Благородный Раймунд с трудом сдерживал рвущийся из груди гнев, ибо пролиться этому гневу пришлось бы на повинную голову Даимберта, который был не только архиепископом города Пизы, но еще и папским легатом. Ссориться с Пасхалием, совсем недавно сменившим на многотрудном поприще ушедшего в мир иной Урбана, Сен-Жиллю не хотелось. По слухам, новый папа обладал твердым характером и намеревался продолжать политику своего предшественника в отношениях с государями. Граф Тулузский, безусловно, готов был поддержать святую церковь, когда она боролась с королем Филиппом или императором Генрихом, ущемлявших права не только святого престола, но и своих вассалов, но он полагал, что чрезмерное вмешательство клириков в мирские дела не сулит ничего хорошего христианскому миру. Богу богово, а кесарю кесарево. Не нами это сказано, не нам этот принцип менять.
Архиепископ Даимберт охотно признал свою вину. При этом он ссылался на благородного Боэмунда якобы введшего его в заблуждение. Граф Антиохийский утверждал, что византийцы лютые враги христианского воинства и тайные пособники их врагов сельджуков. О том, что Латтакия принадлежит графу Тулузскому, архиепископ узнал только вчера и тут же поспешил увести пизанский флот из гавани. Флот Даимберта действительно ушел из Латтакии в порт Святого Симеона, но рассеянные пизанцы почему-то забыли вернуть имущество и ценности, награбленные у местных обывателей, хотя устами своего вождя признали, что сделали это не по злобе, не из жадности, а исключительно по ошибке.

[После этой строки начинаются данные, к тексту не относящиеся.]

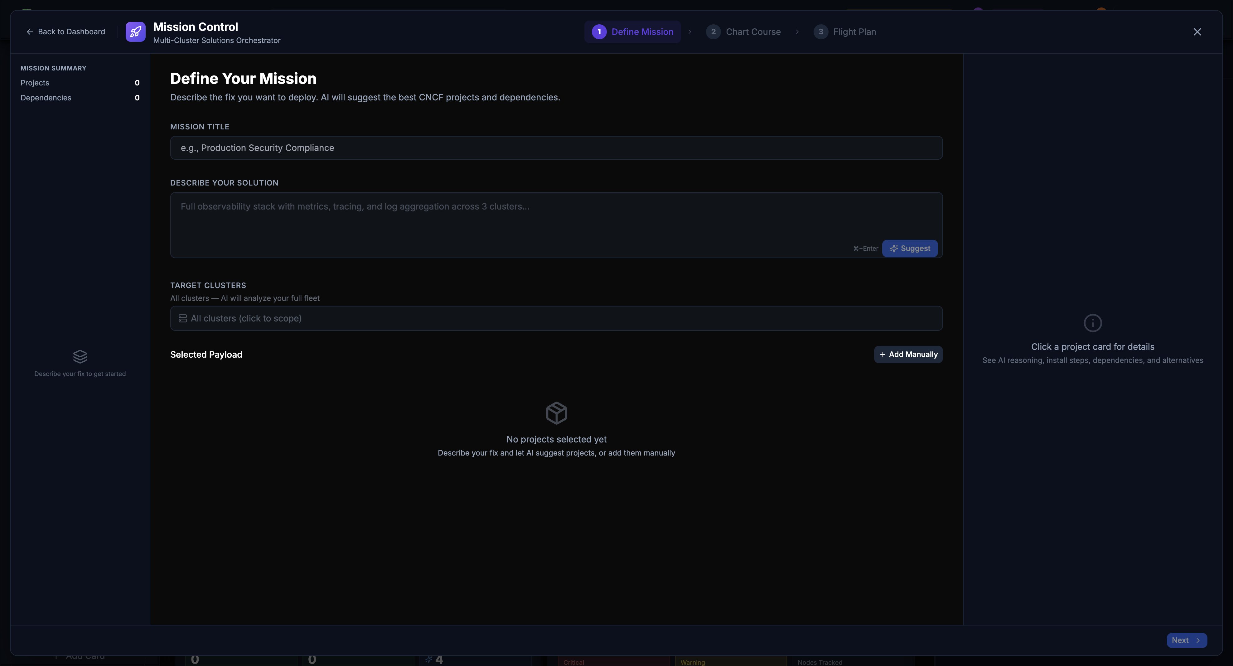Screen dimensions: 1233x666
Task: Click the Mission Control rocket icon
Action: [x=135, y=32]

– Могло быть и хуже, – попробовал утешить Раймунда шевалье де Сент-Омер, но понимания не встретил. Положение графа Тулузского в чужой земле становилось все более шатким, и он не мог этого не понимать. К сожалению, об этом стали догадываться и вассалы. И не только догадываться, но и делать выводы. Первым от благородного Раймунда сбежал Бернар де Сен-Валье, о чем граф, к слову, нисколько не жалел. А вот переход на сторону Готфрида Бульонского шевалье де Картенеля Сен-Жилль воспринял крайне болезненно. Благородного Годемара он числил едва ли не самым преданным из своих вассалов. Но неудачи, сыплющиеся на голову сюзерена, способны поколебать даже самые верные сердца.
– По слухам, Боэмунд собирается в Иерусалим вместе с архиепископом, дабы поклониться Гробу Господню, – заметил словно бы между прочим шевалье де Пейн. – Думаю, что в ближайшие месяцы мы сможем спать спокойно.

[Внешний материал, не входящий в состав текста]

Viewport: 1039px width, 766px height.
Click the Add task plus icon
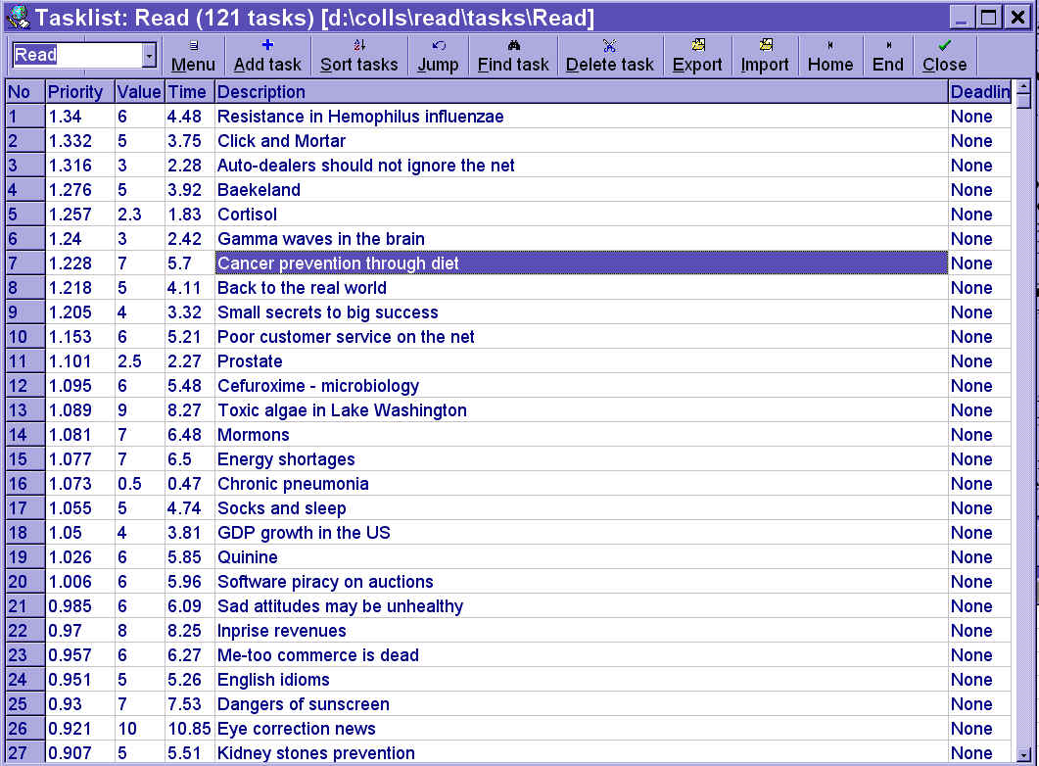coord(267,46)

– Вот именно – спать! – Раймунд с такой силой трахнул кулаком по столу, что кубок итальянской работы, забытый во дворце слугами Боэмунда, подпрыгнул и опрокинулся. К счастью, кубок был пуст, и ни капли вина не пролилось на шерстяные шоссы расстроенного неудачами Сен-Жилля.
– Мне понравился Ливан, – произнес спокойно Сент-Омер, словно бы не заметивший вспышки графа. – А Триполи считается самым богатым городом побережья, богаче Антиохии, не говоря уже об Иерусалиме.
– И укреплена она не хуже, – дополнил умного шевалье граф Серданский.
– Вот я и говорю, – продолжил свою мысль Годфруа, – нам нужен могущественный союзник, обладающий флотом и армией.
– Ты каирского халифа имеешь в виду? – засмеялся легкомысленный Гильом.
– Нет, – покачал головой Сент-Омер. – Алексея Комнина. В конце концов, Боэмунд Тарентский, Готфрид Бульонский, не говоря уже о молодом Болдуине, затаившемся в Эдессе, – самозванцы. А местные христиане считают своим законным государем Алексея Комнина. Они помогали нам только потому, что считали нас его вассалами, как только сирийцы, греки и армяне поймут, что это не так, их отношение к крестоносцам изменится.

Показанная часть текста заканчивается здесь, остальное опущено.